Flows expose states such as executed, suspended, or error depending on the runtime path.
Spring Middleware Orchestrator is deliberately opinionated. It is not trying to become a heavyweight BPM suite or a black-box workflow server. It is a developer-friendly orchestration engine meant to fit naturally into Spring Boot microservice systems.
The current implementation already validates fixed transitions, multi-step chaining, custom resolver execution, pause and resume with persisted context, Kafka-driven continuation, timeout redirection, and error propagation. This is already a serious orchestration engine, not a toy example.
Simple deterministic flows are supported directly through built-in resolvers.
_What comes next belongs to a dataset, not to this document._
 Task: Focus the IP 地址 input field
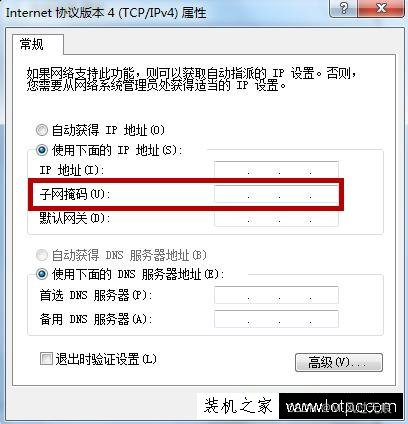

Execution state can be persisted and restored for asynchronous continuation.
Paused flows can redirect automatically to END or ERROR style branches.
Dynamic next-step routing already works as part of the execution engine.
External messaging can drive resumed execution paths naturally.
Execution failures are captured explicitly in the flow execution trail.
The orchestrator is organized as modular components so the core engine stays separated from persistence, messaging integration, and example applications.
Contains the engine itself, including the flow executor, resolvers, execution context model, and flow runtime abstractions.
Contains infrastructure bindings such as MongoDB persistence, Kafka integrations, scheduling support, and runtime infrastructure wiring.
A reference Spring Boot application that demonstrates orchestration patterns and runtime behavior.
JSON flow definitions illustrating simple flows, chained flows, resolvers, pause/resume, and timeout-driven execution paths.
The orchestrator is designed to fit naturally into Spring Boot applications. Add the required modules, implement your actions, define the flow, and trigger execution through the engine.
<dependency>
<groupId>io.github.spring-middleware</groupId>
<artifactId>orchestrator-core</artifactId>
<version>1.0.0</version>
</dependency>
<dependency>
<groupId>io.github.spring-middleware</groupId>
<artifactId>orchestrator-infra</artifactId>
<version>1.0.0</version>
</dependency>
@Component
public class CreateOrderAction implements FunctionAction<OrderRequest, OrderContext> {
@Override
public OrderContext execute(OrderRequest input, ExecutionContext context) {
return new OrderContext(input.getId(), "CREATED");
}
}
{
"flowId": { "value": "ORDER_CREATION_FLOW" },
"firstAction": "CREATE_ORDER",
"actions": [
{
"actionName": "CREATE_ORDER",
"actionType": "FUNCTION"
}
]
}
@Service
public class OrderService {
private final FlowExecutor flowExecutor;
public OrderService(FlowExecutor flowExecutor) {
this.flowExecutor = flowExecutor;
}
public void startOrder(OrderRequest request) {
flowExecutor.startFlow("ORDER_CREATION_FLOW", request);
}
}
The orchestrator complements Spring Middleware’s broader platform model around messaging, persistence, registry-driven architecture, and explicit microservice infrastructure.